Esas multinacionales han aportado menos vacunas de las comprometidas o han dilatado los plazos de entrega, han anunciado, como Moderna, tras medio año de vacunaciones, la necesidad de una tercera dosis o sencillamente han engañado en los suministros a instituciones teóricamente poderosas como la propia Unión Europea, caso de Astrazeneca, de la que, recuérdese, fueron localizados en Italia 30 millones de dosis escamoteadas a la Unión Europea, pese a los acuerdos suscritos, con destino a países que pagaban más (como Reino Unido).

Muchas de las multinacionales farmacéuticas, recordemos, tienen tras de sí penosos antecedentes. Dos películas fácilmente accesibles en plataformas de cine, Amor y otras drogas («Love and others drugs», Edward Zwick, 2010) y La Casa del Río («Little Pink House», Courthey Balaker, 2017), ilustran, por ejemplo, sobre los métodos de la empresa Pfizer. La primera en torno a la venta de su producto más popular, la viagra, la segunda sobre episodios de contaminación. Los gobiernos han recurrido a esas multinacionales considerando que con ellas era más rápido conseguir vacunas, así ha sido, y las multinacionales además han realizado un lucrativo negocio vendiendo muchos millones de dosis.

En suma, en una coyuntura tan delicada como la que vive en general el mundo de la comunicación, y en especial la audiovisual, en nuestros días, la larga pandemia los ha puesto a prueba, el esfuerzo ha sido visible, pero probablemente en algunos aspectos insuficiente. Y han crecido problemas -discurso de odio, noticias falsas, influyentes sin preparación…- que una sociedad democrática, con la colaboración decisiva de los medios, debe afrontar con decisión y urgencia.

Antonio Checa Godoy. Presidente del Consejo Audiovisual de Andalucía

1Hay que resaltar cómo destacados dirigentes políticos contribuyen a la hiperinformación. Lo continuos mensajes vía twitter de un Donald Trump, más para arremeter contra sus rivales que para informar, o las conferencias de prensa cotidianas de López Obrador -más de 620 en sus primeros 1.000 días como presidente de México, con una duración promedio superior a los 90 minutos-, son buen ejemplo.

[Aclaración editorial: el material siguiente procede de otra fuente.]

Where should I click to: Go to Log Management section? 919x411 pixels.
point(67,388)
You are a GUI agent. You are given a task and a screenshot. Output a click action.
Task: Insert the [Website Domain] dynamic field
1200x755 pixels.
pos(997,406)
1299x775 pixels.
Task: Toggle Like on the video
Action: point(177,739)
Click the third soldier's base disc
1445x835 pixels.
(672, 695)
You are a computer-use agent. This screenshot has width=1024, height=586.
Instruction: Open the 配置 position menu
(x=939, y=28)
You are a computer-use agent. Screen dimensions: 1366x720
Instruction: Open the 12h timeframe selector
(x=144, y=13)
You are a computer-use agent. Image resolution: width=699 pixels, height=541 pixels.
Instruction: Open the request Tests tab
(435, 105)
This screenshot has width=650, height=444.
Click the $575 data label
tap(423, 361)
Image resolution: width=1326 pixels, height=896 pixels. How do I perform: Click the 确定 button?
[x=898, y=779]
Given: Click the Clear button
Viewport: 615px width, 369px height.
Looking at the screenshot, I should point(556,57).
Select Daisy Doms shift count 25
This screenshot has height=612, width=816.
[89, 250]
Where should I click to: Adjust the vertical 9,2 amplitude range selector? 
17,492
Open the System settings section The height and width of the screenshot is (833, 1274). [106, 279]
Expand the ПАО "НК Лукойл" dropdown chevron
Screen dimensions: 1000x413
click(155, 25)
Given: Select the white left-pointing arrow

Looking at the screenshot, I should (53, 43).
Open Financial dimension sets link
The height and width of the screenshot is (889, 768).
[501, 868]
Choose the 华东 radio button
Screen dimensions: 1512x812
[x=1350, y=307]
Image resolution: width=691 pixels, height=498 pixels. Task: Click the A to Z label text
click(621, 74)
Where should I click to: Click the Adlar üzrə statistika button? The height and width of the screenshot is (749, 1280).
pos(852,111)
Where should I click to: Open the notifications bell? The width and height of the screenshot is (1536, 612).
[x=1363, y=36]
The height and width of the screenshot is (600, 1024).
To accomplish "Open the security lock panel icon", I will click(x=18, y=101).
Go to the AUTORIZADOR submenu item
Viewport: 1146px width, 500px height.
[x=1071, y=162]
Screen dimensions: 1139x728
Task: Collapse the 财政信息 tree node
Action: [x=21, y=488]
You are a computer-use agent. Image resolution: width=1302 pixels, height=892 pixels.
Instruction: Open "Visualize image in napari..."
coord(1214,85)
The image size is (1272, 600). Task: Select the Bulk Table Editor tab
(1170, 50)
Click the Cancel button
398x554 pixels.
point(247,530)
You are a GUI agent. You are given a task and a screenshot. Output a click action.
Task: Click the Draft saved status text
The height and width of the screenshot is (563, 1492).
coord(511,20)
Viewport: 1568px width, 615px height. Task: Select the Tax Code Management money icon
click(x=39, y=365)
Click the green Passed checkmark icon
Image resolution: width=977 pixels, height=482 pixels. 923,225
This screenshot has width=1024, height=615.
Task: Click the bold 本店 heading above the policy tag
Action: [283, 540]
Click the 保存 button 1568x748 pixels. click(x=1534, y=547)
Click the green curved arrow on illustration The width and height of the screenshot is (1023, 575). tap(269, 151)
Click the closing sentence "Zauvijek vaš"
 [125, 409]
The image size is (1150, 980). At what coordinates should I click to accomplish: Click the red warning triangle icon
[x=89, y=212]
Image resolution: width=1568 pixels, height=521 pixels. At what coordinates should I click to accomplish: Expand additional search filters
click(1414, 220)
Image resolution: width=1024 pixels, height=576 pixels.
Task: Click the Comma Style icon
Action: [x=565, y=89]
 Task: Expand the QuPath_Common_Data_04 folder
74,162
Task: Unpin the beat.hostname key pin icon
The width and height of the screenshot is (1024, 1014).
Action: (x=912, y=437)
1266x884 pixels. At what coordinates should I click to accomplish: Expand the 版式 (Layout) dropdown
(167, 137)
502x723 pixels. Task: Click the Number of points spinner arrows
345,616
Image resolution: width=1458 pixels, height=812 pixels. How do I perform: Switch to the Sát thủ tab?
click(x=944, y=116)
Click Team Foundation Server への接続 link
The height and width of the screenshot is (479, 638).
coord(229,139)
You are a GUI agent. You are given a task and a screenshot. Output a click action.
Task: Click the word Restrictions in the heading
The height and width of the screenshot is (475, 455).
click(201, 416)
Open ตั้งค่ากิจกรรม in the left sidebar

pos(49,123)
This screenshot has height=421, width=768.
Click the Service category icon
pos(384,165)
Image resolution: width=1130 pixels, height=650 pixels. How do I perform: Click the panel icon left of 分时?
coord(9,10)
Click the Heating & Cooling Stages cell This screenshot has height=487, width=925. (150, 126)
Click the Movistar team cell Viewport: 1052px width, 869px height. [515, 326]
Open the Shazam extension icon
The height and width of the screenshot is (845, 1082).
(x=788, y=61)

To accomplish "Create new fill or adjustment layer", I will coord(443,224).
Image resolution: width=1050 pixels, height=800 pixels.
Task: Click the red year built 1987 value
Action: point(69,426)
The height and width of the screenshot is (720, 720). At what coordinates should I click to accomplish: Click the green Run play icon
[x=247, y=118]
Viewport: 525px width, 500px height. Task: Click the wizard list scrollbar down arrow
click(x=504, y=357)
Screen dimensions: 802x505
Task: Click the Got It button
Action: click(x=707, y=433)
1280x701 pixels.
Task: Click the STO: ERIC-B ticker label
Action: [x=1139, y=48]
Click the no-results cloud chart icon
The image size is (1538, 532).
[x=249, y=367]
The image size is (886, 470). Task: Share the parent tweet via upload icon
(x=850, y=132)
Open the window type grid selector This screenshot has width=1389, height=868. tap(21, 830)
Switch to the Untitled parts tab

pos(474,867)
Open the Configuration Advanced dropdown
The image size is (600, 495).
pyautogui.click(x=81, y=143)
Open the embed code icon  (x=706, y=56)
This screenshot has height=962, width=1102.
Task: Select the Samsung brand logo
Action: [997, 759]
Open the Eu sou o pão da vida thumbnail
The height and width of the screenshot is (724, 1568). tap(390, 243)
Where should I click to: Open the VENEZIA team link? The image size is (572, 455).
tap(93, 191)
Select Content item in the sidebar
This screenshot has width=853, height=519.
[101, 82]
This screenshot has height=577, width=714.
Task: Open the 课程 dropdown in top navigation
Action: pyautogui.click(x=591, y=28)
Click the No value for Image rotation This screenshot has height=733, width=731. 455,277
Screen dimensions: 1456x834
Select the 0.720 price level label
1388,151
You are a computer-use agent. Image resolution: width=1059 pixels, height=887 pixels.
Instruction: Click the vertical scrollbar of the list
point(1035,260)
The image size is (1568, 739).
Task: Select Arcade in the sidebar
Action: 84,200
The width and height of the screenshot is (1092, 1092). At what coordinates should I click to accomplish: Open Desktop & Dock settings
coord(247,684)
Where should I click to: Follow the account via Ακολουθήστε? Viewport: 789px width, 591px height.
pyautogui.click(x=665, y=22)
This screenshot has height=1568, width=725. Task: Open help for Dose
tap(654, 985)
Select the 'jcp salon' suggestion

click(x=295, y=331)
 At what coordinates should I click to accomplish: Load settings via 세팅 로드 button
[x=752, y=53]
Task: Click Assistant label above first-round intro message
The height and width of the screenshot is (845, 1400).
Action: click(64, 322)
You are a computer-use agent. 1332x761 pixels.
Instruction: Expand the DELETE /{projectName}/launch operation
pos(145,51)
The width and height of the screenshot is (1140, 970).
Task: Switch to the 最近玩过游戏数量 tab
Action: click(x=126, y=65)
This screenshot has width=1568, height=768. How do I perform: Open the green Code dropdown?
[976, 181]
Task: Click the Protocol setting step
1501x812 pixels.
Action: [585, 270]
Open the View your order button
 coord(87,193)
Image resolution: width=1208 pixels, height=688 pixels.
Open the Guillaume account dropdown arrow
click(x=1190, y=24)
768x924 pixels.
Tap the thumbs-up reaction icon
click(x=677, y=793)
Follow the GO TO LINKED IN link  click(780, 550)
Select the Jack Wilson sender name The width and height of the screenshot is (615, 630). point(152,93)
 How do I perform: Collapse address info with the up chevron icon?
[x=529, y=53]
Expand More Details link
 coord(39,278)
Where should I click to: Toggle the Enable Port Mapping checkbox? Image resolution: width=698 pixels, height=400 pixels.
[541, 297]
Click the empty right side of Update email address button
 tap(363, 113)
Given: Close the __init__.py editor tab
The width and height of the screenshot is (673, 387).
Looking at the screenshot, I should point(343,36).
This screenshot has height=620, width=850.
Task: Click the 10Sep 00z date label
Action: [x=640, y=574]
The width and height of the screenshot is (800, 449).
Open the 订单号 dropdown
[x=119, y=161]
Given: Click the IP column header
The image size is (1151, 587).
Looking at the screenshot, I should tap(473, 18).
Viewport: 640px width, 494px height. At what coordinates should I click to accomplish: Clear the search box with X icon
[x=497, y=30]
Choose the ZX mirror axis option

2No solo los medios digamos diarios o de urgencia, análisis más sosegados ponían también en franca alerta, véase por ejemplo el informe de Entreculturas, «La vuelta al cole, un reto global a la sombra del pandemia», dossier de 52 páginas. [Disponible en https://www.entreculturas.org%5D

3Un buen análisis español, casi por excepción, el de José María Martin-Moreno, del Real Instituto Elcano: «La OMS en su encrucijada», mayo de 2020, disponible en http://www.realinstitutoelcano.org. El que fuera dos veces ministro de Sanidad de Francia y adjunto al secretario general de la ONU, Philippe Doueste-Blazy, en entrevista aparecida en la revista Front Populaire, nº 2 (2020), culpa claramente a los propios estados de muchos de los problemas de la OMS.